As co-head of the global Finance & Financial Regulation Practice Groups and head of the German Finance & Financial Regulation Practice Group, I advise on national and international finance and capital markets law as well as on commercial and corporate law. I am also a member of the international steering group of our Financial Services Sector Group.

johannes wirtz Module
Johannes Wirtz, LL.M. (London)

Partner
Germany

As partner in our Finance & Financial Regulation Group in Frankfurt, I advise our national and international clients on banking regulatory issues and finance law.

The time periods for the registration and permit applications for Account Information Services (AIS) and Payment Initiation Services (PIS), which facilitate the transitional periods under the PSD2 implementation, expired on 12 April 2018. The Federal Financial Supervisory Authority (Bafin) generally has three months to process the applications. Many registration and permit procedures for AIS and PIS are therefore about to be subject to a final decision.

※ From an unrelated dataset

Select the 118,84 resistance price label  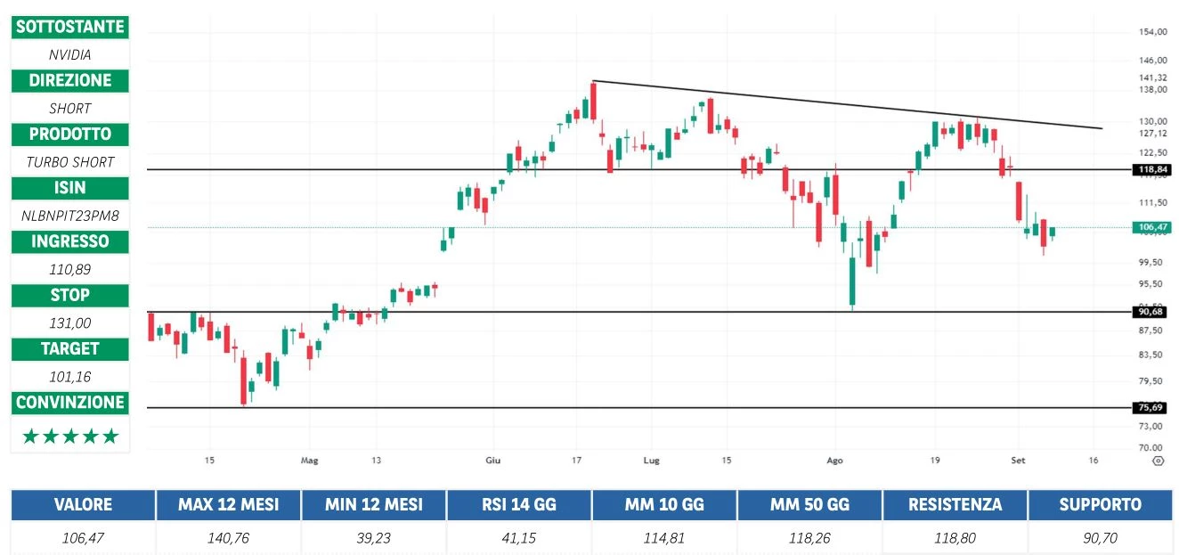tap(1151, 169)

In the event of an affirmative decision, the obligations of Payment Initiation Service Providers (PISP) and Account Information Service Providers (AISP) under money laundering law will need to be drawn to the attention of applicants. Both, PISP and AISP, also referred to as Third Party Payment Service Providers (TPPSP), are obliged entities under the German Money Laundering Act. They must therefore fulfil due diligence under money laundering law. In this context, the TPPSP in particular are obligated to report suspicious transactions to the Financial Intelligence Unit (FIU) (Section 43 (1) German Money Laundering Act). PISPs are also obliged to exercise customer due diligence regarding the payee when entering into a long-term business relationship.

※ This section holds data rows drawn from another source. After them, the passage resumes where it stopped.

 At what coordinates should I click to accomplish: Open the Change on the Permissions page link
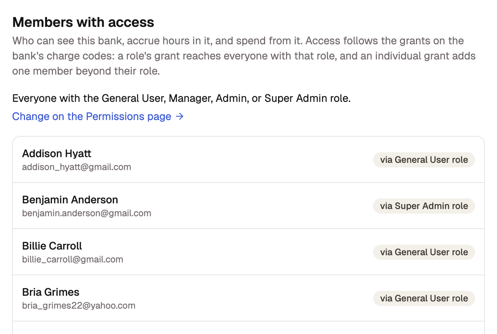point(98,116)
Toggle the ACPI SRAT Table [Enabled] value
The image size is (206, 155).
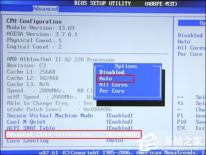[119, 128]
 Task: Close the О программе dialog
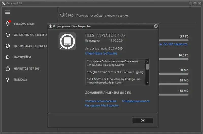coord(156,26)
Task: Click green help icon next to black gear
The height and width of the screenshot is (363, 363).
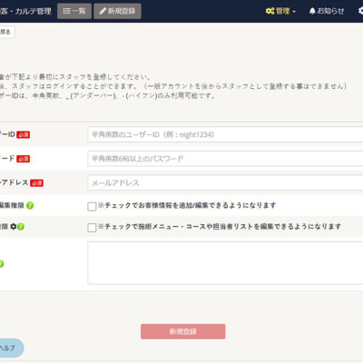Action: coord(21,227)

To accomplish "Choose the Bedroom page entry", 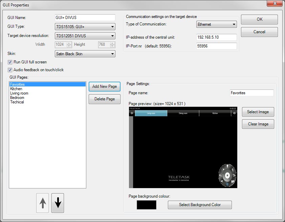I will [17, 98].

This view is shared by Bafin as indicated in its consultation on the new anti-money laundering practice. This has its legal basis in the German Money Laundering Act. However, the application of these obligations is disproportionate, particularly in relation to AIS. AISP (but also PISP) act between customers and licensed payment institutions as well as credit institutions and do not enter into possession or control of customers’ funds. Payment institutions and credit institutions are already subject to the obligations of anti-money laundering law which means that any effort of these companies in this regard is doubled without any advantage for the legitimate interests of money laundering prevention.